Baby salmon reside in the river as alevin until they consume all of their yolk sac after which they have to find food themselves and start to eat plankton and are called fry. By end of summer they have further developed in the fresh water into parr, have a pattern of spots and bars on their skin to hide them while they consume small invertebrates and grow larger. As the salmon approach the time to go out to sea they lose their spots and stripes and change further to let them adapt to the ocean environment. At this point they are called smolts and they spend time in the estuary waters which are a mix of salt and fresh water until their physiological changes are complete and at the smolt stage they develop their silvery scales to help visually confuse their predators. Once they reach 15 – 20 CM in length they start the ocean phase of their lives but while they change they can remain in the estuary waters for quite a few months.
It is in the smolt stage that they are accumulating the cocktail of different drugs that are showing up in their tissues.
What does this mean for humans?
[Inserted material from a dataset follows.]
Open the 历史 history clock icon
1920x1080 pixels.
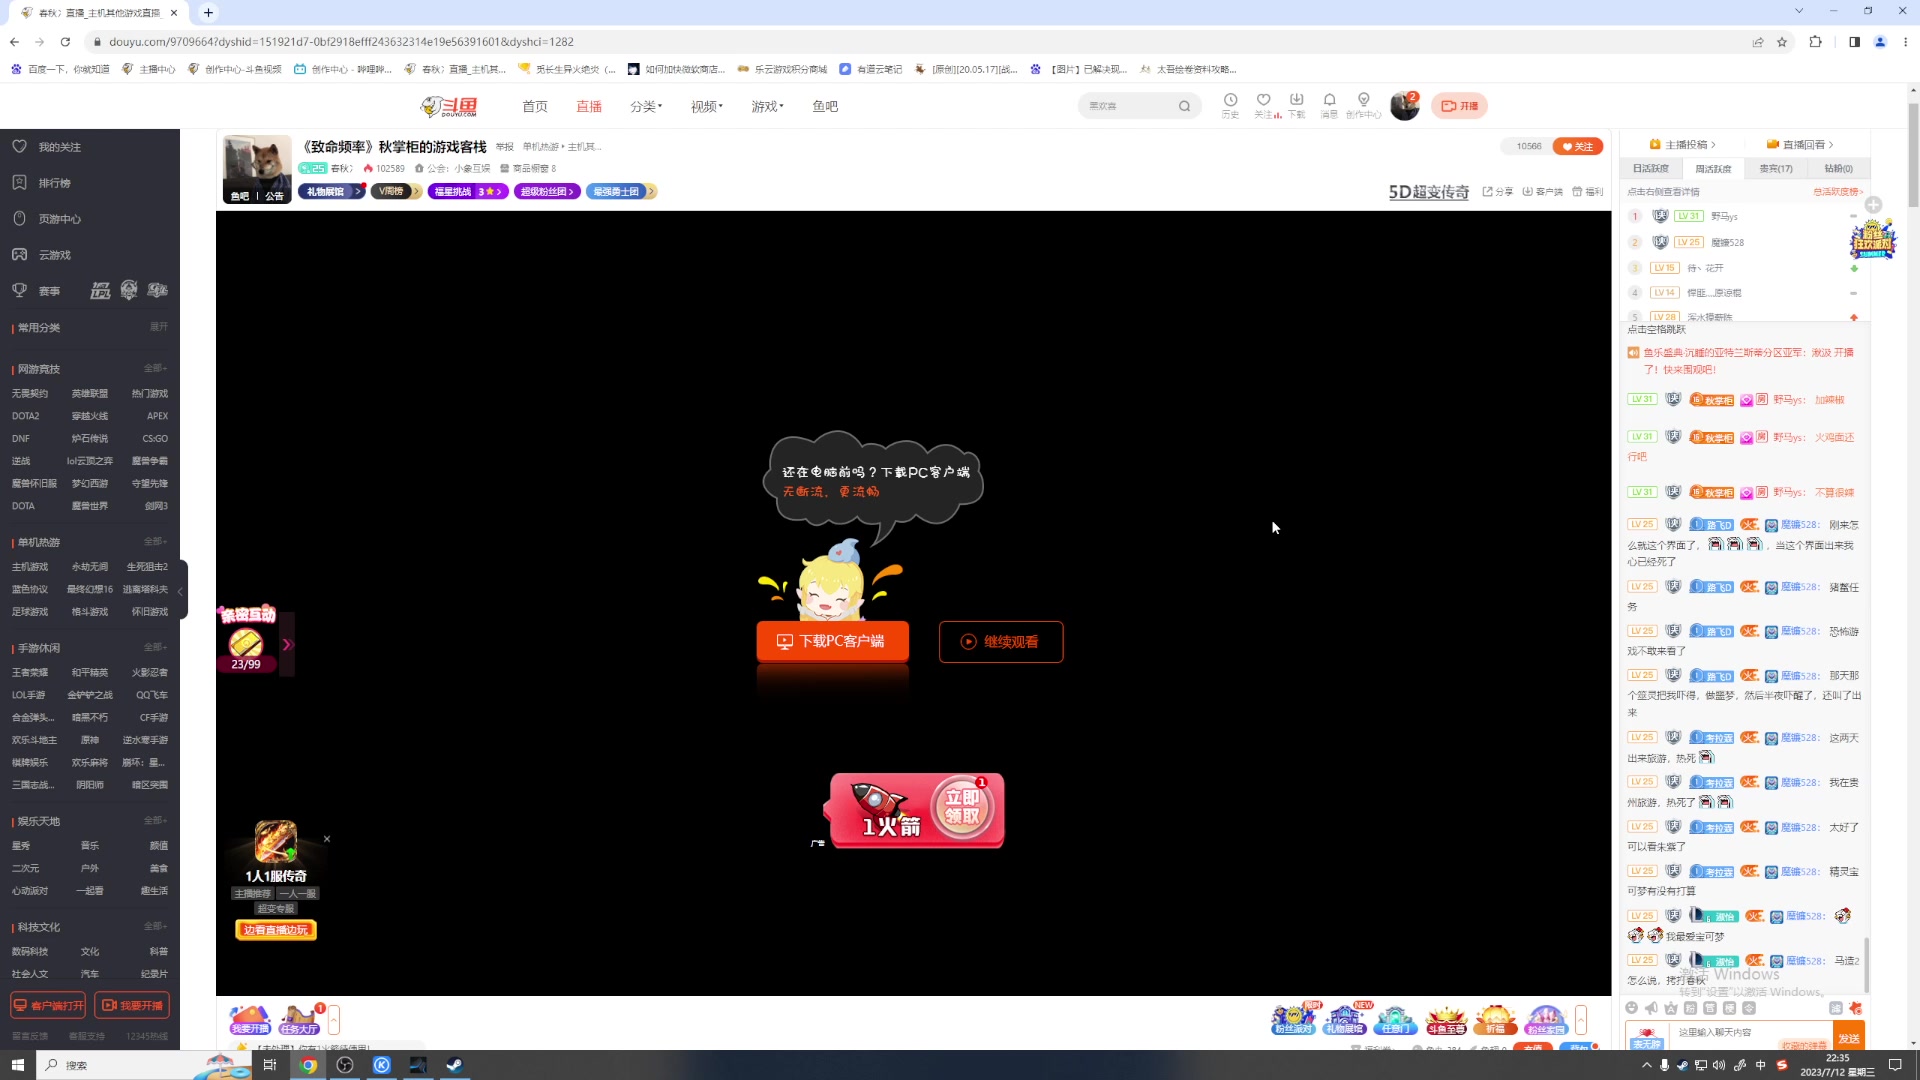coord(1230,100)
Most don’t consume the baby salmon and the salmon will likely be migrated out of this area long before they bite a fisherman’s line so it likely won’t affect human health according to Meador…. but…. It is affecting the mortality rate of the juvenile salmon which die at twice the rate of areas not affected by the alphabet soup of drugs, chemicals and contaminants.
Human growth in the area is continuing to increase which only stands to say that these drugs, contaminants and other chemicals in wastewater will only increase. Are we flushing these things or are they a by-product of human consumption? What can we do to further filter out the toxins or neutralize them into something harmless? How can we look at protecting such important keystone species as our salmon?